Kaldığımız yerden devam edelim. Bir taraftan virüsle mücadeleyi takip ederken, diğer yandan da virüs sonrasını öngörebilmek için bir çabanın içindeyiz. Bugünlerde virüs sonrası nasıl bir dünya düzeni kurulacağını daha çok konuşmaya başladık. Önceleri komplo teorisi olarak görülen bazı öngörülerin aslında uygulamaya geçtiğini bile gördük.

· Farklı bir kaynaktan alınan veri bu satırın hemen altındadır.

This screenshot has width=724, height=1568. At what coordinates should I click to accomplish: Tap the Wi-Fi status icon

Sıra dışı yorumlarıyla Abdullah ÇİFTÇİ ve Prof. Dr. Burhanettin CAN gibi hocalara kulak vermeliyiz. Özetle, tarihte benzeri olmayan olaylar yaşıyoruz. İkinci Dünya Savaşı sonrası kurulan dünya düzenini değiştirmek istiyorlar. Üçüncü Dünya Savaşı başlayalı yıllar oldu. İnsanlık, korku ve panik içine itilerek, planlanan kötü senaryoya razı edilmeye çalışılıyor. Devletleri devre dışı bırakacak yeni düzen, “Dünya Devleti” kavramı ile dillendiriliyor. Her adım planlanmış. İnsan doğası hedef alınmış durumda…

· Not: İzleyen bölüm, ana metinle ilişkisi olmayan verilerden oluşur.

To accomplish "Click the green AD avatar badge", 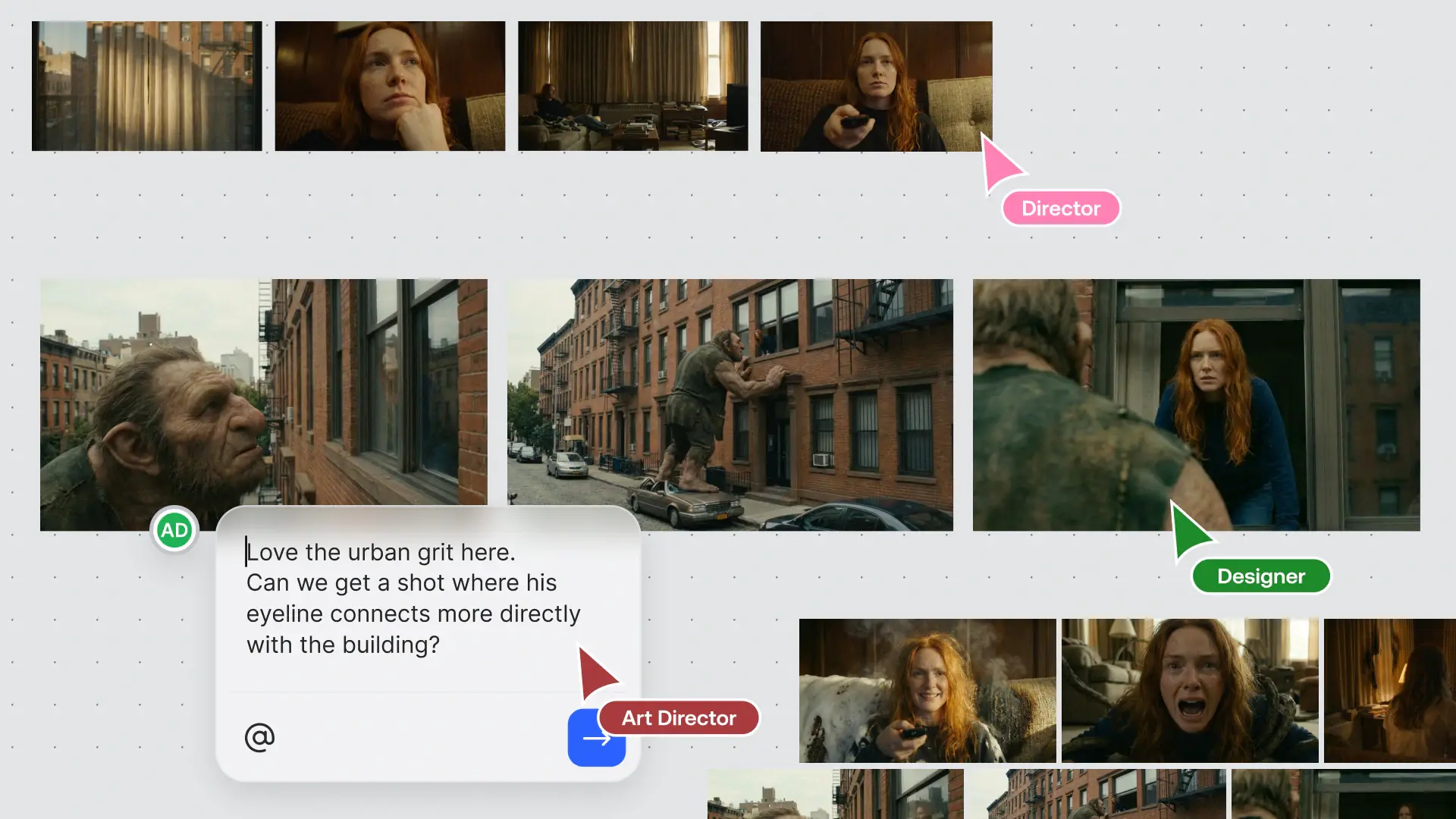I will [x=174, y=530].
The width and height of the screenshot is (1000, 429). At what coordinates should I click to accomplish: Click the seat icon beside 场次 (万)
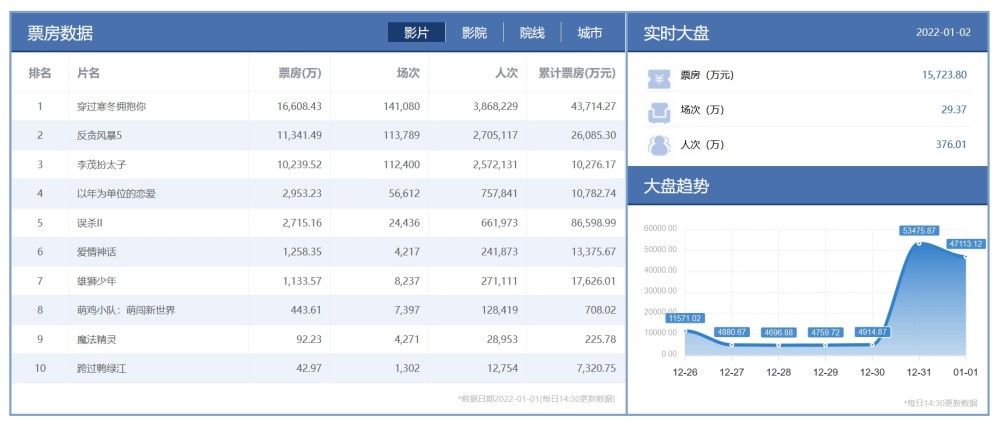click(x=659, y=110)
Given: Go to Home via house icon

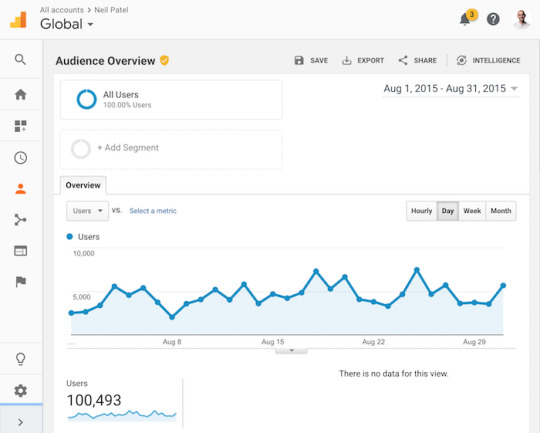Looking at the screenshot, I should 20,94.
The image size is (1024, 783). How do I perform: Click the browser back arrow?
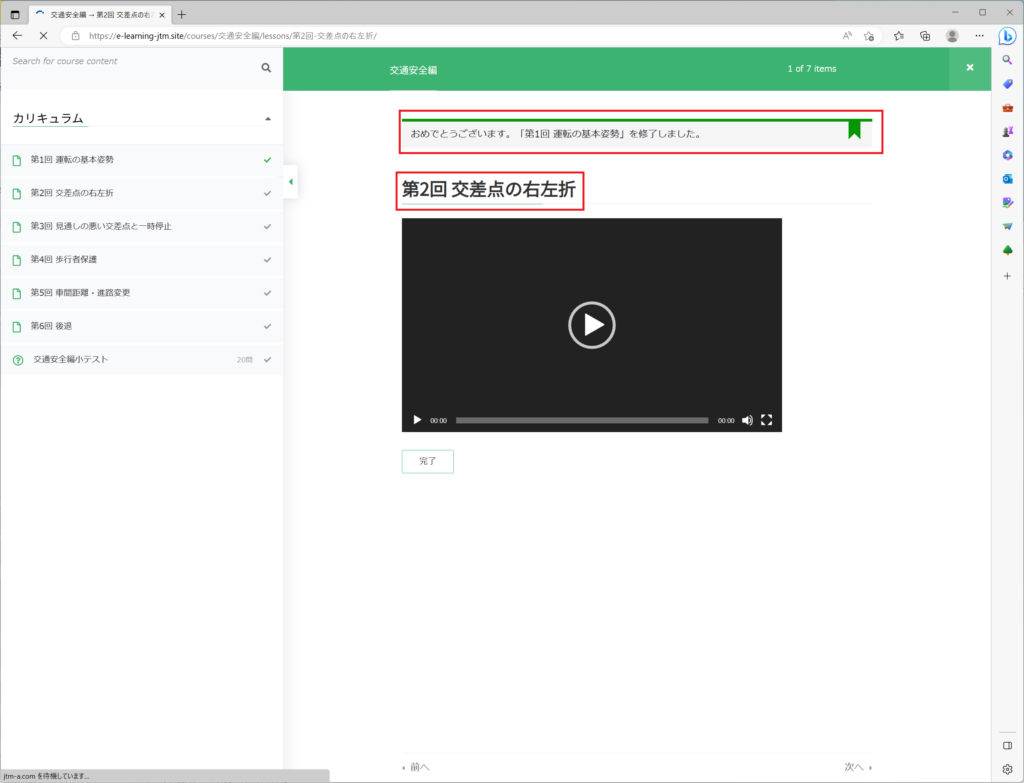point(17,35)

Yazılan senaryoyu görmek birinci aşama, asıl bundan sonrası önemli. İflas eden ideolojiler, çatırdayan birlikler, çaresizlikten maske çalacak haydut durumuna düşen modern çağın devletleri, ikiyüzlülüğü ortaya çıkan evrensel değerler silsilesi ve işimiz gökyüzüne kaldı diyen devlet başkanları. Çaresiz insanlık nereye tutunacak, kime inanacak?
İnsanlığın geleceğini, bilimi insanlığı hüsranına kullanan küresel güç odakları mı yoksa insan tabiatına saygı duyan ilahi değerlerimiz mi belirleyecek? Hz. Musa’yı denize sürerken, aslında kendi sonunu hazırlayan Firavun ’un kıssasını bize öğreten dinimizi; bütün inanç ve değerler sistemi yıkılmış insanlığa, yaşayarak gösterir ve anlatabilirsek geleceği biz kurarız. Böyle bakarak virüs sonrasına şimdiden hazırlık yapmazsak, virüsü üretenler katiller kendilerini kurtarıcı ilan edeceklerdir.

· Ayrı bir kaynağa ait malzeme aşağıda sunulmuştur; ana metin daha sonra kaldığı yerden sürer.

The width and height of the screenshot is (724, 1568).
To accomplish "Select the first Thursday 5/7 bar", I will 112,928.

Peki, tarihin dönüm noktasında bizim ülkemizde neler oluyor? İslam âleminin kurtuluş umudu ülkemizde, hala televizyonda uzaktan eğitimle ders anlatan başörtülü öğretmenimize tepki veren eski jakoben anlayış ve arkasındakilerle uğraşmak zorunda kalıyoruz. Ya rövanş peşine düşerek aynı saldırıyı tersinden bir başka öğretmene yapan bizim mahallenin ölçüsüz yazarına ne diyelim?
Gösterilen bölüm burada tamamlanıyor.